## Direction 1
Repeat these lines from the records word for word, starting at the line that contains "You are a GUI" and ending at the line that contains "tap(51, 72)", including both of those lines.

## Provided text
>>>>>

Monster House is a good little movie sprung from the Spielberg/Zemeckis philosophy that death and terror should be a major part of any movie for children (call it the Hansel and Gretel approach). So, it was made using the same motion capture animation that made The Polar Express so astonishingly creepy, except they decided to sidestep the uncanny valley by giving all the characters giant cartoon heads. The effect is not unlike a Chris Cunningham film: normal, ultra-realistic bodies and deformed gigantic heads (it's also not unlike a cartoon-characters-on-ice performance, in which the performer is given normally-proportioned costuming except for a giant head to place over his own).

<<<<<

## Dataset rows

>>>>>

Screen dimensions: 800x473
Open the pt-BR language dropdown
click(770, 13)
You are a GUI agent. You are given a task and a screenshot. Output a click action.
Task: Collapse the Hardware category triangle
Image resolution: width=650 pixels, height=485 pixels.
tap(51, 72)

<<<<<
>>>>>

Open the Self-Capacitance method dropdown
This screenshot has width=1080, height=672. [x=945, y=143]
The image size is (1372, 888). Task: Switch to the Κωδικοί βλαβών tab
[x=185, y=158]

<<<<<

## Direction 2
Resume the Monster House review from its final sentence.

## Reply 1
You are a GUI agent. You are given a task and a screenshot. Output a click action.
Task: Collapse the Hardware category triangle
Image resolution: width=650 pixels, height=485 pixels.
tap(51, 72)

## Reply 2
X-Men 3... what can be said about Brett Ratner that does him justice? That he's the most mediocre prominent filmmaker working today? More than Michael Bay, who at least has a personal stamp of ridiculousness and frenetic stabs at iconic imaging and then some quips? Watching a Ratner is like a Film School 101 class, with every directorial decision (or lack thereof) prompting the viewer to ask him or herself, "Okay, what could a filmmaker do to add intelligence, personality, originality, dramatic tension, or to further explore the characters here?" It's filmmaking on autopilot - you can sing along even if you've never seen the film before. I'll just add that a major character dies halfway through - perhaps THE major character of the first two movies and of the comic book series in general - and another major character dies in the first twenty minutes; and yet, not only does it not leave much of an impression emotionally, both times it feels like a somewhat minor plot point. Brett Ratner's films are like pages out of a coloring book - you can tell what the picture's supposed to be, but we're still waiting for somebody to color it in to make it watchable.

Also seen: Women on the Verge of a Nervous Breakdown, last night, at the Music Box. Bliss, although a little clunkier than I remembered. This isn't fair to the film, but it feels a little bit like a rehearsal for some of Almodovar's less frantic recent work.

Sunday, August 13, 2006

Sleater-Kinney's last show

Friday night I was at the first of Sleater-Kinney's two farewell-for-now performances at Portland's Crystal Ballroom. My ears are still ringing, and it's just as much from the crowd as from the atrociously distorted speakers - there were two or three songs that I couldn't identify because I couldn't hear the vocals, sigh.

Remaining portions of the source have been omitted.